Daniel Guerin ( né en 1904)

Autobiographie de jeunesse

EXTRAITS :

(…) Ainsi, dans le quartier des éditeurs, je rencontrai un coirsier cycliste, casquette plate et hexagonale, chandail de grosse laine, culotte bouffante à fond de cuir, souliers " ad hoc ", graciles et plats, en bandoulière une toile verte bourrée de livres. Il était grand brun, frisé, avec un regard qui se voulait dur, une provocante virilité : un vrai type de titi parisien. (…)
La violence divinatoire du désir m'inspira des mots si appropriés que j'obtins incontinent un rendez-vous. (…) Le jeune Marcel y pénétra dans sa tenue cycliste, amenant avec lui une odeur indéfinissable de transpiration, d'huile lubrifiante et d'arôme mâle. Je vois encore son air médusé, admiratif, de jeune travailleur privé, chez lui, de confort et d'art. en le recevant, mon propos n'était pas seulement d'ordre sentimental il y entrait déjà un appétit de transgression sociale. Je lançais un défi à ma classe.

#####

Consigne 1
D'après le texte, quel est le prénom du coursier cycliste ?

Données de l'exercice
#####

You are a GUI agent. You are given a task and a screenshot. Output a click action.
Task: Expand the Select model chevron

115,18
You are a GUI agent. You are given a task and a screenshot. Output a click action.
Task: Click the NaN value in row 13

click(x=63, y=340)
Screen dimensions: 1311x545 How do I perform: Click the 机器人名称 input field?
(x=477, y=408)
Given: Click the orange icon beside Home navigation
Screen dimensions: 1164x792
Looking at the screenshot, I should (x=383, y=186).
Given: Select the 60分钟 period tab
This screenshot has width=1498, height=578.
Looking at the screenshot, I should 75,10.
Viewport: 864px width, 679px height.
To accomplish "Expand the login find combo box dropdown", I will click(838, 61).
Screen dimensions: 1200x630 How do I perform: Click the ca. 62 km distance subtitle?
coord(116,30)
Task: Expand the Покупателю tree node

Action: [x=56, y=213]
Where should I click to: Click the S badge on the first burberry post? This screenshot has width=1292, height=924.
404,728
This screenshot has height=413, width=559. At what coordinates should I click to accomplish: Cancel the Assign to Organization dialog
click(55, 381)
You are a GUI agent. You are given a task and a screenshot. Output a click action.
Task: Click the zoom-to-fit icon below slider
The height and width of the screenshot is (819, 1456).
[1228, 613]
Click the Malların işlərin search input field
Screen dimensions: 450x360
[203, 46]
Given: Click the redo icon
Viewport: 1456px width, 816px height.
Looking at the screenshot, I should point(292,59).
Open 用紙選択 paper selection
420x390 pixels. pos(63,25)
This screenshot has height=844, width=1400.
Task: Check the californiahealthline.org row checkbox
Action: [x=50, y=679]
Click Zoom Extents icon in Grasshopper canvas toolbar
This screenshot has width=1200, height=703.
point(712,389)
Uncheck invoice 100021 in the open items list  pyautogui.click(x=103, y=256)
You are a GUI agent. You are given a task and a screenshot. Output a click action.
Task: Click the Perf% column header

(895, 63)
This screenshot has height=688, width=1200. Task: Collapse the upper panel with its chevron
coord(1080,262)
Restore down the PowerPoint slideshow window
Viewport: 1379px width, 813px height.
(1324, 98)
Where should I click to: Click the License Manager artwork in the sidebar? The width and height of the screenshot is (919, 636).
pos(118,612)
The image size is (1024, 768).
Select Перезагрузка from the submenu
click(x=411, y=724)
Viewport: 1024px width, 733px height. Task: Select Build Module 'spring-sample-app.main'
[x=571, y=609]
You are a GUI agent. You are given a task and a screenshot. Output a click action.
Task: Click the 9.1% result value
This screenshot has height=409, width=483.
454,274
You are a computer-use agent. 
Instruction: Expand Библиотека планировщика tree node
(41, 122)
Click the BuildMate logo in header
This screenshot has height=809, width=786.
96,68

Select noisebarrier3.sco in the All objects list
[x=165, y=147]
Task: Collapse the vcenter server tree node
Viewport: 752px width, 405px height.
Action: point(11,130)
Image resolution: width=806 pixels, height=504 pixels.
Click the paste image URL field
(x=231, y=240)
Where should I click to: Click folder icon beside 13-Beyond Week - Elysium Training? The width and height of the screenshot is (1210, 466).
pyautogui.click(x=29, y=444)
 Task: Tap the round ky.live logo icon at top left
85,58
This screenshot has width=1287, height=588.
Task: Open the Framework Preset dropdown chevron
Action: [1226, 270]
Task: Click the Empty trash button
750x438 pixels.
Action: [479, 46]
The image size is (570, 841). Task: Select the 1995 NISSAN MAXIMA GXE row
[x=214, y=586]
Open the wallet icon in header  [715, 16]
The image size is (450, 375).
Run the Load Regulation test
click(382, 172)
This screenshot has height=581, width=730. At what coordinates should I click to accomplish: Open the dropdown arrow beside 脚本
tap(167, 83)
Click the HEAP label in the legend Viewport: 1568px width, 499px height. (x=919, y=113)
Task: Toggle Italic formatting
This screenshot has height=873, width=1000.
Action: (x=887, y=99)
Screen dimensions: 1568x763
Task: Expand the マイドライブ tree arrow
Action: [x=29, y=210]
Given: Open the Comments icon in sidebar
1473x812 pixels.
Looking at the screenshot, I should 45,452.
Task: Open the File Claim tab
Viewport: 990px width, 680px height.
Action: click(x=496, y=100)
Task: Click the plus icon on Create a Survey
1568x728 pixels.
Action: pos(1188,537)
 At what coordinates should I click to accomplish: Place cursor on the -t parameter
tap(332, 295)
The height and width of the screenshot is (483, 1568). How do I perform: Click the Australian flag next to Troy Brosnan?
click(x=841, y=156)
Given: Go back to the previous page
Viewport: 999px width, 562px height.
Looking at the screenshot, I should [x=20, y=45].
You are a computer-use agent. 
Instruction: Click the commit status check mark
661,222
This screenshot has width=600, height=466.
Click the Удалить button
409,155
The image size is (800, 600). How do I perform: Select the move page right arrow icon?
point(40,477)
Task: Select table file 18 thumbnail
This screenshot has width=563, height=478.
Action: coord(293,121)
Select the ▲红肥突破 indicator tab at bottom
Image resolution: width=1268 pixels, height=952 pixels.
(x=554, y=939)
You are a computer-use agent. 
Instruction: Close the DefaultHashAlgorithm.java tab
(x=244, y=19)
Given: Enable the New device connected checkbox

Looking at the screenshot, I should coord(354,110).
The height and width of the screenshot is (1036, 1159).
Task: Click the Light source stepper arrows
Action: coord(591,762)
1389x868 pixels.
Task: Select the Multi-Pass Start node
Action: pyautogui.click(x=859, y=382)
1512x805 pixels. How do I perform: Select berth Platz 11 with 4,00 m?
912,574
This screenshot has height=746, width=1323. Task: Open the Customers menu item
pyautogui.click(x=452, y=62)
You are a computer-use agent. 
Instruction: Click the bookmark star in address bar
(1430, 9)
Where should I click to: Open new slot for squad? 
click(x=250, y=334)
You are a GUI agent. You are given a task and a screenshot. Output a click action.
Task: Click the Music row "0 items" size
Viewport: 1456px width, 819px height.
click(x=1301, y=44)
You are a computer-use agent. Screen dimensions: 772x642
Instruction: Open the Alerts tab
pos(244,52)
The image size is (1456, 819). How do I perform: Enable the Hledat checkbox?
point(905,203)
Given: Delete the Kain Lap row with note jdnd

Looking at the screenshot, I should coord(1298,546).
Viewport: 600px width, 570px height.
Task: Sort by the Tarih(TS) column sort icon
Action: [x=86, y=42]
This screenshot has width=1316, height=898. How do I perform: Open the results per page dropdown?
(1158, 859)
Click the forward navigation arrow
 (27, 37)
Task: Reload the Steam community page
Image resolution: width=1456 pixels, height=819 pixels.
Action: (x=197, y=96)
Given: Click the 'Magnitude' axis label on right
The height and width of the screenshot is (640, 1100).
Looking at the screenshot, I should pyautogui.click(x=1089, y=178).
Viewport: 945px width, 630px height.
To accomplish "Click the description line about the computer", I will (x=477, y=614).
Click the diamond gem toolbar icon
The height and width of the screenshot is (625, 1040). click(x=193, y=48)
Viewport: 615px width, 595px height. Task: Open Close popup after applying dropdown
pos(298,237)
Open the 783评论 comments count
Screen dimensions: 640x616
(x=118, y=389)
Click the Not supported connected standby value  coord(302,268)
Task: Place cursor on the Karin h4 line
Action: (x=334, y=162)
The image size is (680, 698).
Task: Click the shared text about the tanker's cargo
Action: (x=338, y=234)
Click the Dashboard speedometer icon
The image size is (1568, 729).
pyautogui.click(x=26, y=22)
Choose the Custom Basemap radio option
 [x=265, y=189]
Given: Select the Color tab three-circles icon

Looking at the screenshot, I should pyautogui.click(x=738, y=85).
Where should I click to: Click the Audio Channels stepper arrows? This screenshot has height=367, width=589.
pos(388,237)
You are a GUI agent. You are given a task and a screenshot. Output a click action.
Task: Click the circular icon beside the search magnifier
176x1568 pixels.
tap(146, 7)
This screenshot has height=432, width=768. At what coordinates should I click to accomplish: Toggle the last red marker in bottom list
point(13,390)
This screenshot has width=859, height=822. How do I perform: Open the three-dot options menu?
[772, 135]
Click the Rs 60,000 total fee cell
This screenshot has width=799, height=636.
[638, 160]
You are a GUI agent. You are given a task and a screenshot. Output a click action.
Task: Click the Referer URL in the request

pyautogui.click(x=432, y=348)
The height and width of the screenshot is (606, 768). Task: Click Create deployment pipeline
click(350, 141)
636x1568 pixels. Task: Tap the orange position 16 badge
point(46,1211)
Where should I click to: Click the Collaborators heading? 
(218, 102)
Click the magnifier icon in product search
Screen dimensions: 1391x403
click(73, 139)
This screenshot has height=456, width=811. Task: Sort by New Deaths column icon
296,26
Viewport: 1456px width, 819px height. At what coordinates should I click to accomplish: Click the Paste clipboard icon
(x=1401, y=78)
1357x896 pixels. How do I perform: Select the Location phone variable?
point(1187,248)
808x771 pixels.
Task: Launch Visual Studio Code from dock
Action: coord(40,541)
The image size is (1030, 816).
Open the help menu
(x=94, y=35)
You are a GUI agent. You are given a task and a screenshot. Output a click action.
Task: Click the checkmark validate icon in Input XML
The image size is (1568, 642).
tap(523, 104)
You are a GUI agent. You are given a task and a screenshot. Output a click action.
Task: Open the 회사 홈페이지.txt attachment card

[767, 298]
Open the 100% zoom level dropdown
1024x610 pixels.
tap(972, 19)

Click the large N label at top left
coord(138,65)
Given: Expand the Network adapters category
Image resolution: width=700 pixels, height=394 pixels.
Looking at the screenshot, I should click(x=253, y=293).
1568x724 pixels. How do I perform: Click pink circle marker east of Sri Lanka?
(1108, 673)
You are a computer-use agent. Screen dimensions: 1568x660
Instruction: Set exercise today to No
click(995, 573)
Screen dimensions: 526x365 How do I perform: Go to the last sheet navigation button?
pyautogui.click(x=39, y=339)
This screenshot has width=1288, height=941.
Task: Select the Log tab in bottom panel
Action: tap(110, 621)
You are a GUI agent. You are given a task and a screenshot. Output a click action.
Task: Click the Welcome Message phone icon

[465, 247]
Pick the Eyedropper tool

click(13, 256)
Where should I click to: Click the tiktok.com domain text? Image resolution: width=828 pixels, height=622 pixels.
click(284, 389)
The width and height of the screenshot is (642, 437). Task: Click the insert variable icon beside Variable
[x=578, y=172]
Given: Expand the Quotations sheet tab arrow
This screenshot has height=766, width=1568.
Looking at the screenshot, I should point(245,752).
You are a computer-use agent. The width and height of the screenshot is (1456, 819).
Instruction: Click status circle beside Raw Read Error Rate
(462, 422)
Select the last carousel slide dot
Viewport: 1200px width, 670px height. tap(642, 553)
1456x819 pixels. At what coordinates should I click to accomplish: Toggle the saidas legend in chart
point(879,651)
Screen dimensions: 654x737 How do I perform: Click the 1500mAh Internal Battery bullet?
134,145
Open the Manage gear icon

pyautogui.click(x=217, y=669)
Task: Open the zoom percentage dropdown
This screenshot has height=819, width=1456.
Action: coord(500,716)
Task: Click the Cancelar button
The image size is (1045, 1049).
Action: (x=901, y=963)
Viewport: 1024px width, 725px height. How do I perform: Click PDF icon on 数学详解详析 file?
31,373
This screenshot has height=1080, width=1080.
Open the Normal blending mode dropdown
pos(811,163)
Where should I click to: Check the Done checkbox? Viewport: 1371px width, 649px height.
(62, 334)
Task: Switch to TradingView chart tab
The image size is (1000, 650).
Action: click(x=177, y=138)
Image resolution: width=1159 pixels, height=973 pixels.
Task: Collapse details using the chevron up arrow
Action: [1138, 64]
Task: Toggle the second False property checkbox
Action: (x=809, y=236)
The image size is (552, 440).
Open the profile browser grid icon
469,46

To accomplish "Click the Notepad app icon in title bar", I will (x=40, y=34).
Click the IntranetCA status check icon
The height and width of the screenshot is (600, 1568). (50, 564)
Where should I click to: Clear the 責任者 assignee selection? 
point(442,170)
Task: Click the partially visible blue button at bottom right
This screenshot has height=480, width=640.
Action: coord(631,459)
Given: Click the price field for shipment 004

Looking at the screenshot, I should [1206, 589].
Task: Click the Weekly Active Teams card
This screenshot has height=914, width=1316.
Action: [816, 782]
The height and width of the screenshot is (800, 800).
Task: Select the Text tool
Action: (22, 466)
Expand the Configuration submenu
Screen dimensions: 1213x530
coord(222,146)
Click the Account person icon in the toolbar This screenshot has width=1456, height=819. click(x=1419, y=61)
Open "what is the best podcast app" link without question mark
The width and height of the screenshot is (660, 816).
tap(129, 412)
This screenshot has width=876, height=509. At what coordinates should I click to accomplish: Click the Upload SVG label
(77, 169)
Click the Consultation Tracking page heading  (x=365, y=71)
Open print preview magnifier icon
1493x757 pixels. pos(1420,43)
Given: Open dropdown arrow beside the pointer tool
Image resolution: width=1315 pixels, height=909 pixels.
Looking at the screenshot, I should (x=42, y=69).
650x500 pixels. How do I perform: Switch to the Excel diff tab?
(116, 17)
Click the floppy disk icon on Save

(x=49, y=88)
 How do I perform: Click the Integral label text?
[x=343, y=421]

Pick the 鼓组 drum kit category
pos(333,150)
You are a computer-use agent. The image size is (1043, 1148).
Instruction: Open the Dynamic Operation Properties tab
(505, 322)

#####

Consigne 2
Recopiez sans rien changer les lignes des enregistrements, en commençant par celle qui contient « Click the Consultation » et en allant jusqu'à la fin des enregistrements, ces deux bornes comprises.

Réponse complète 1
Marcel.

Réponse complète 2
Click the Consultation Tracking page heading  (x=365, y=71)
Open print preview magnifier icon
1493x757 pixels. pos(1420,43)
Given: Open dropdown arrow beside the pointer tool
Image resolution: width=1315 pixels, height=909 pixels.
Looking at the screenshot, I should (x=42, y=69).
650x500 pixels. How do I perform: Switch to the Excel diff tab?
(116, 17)
Click the floppy disk icon on Save

(x=49, y=88)
 How do I perform: Click the Integral label text?
[x=343, y=421]

Pick the 鼓组 drum kit category
pos(333,150)
You are a computer-use agent. The image size is (1043, 1148).
Instruction: Open the Dynamic Operation Properties tab
(505, 322)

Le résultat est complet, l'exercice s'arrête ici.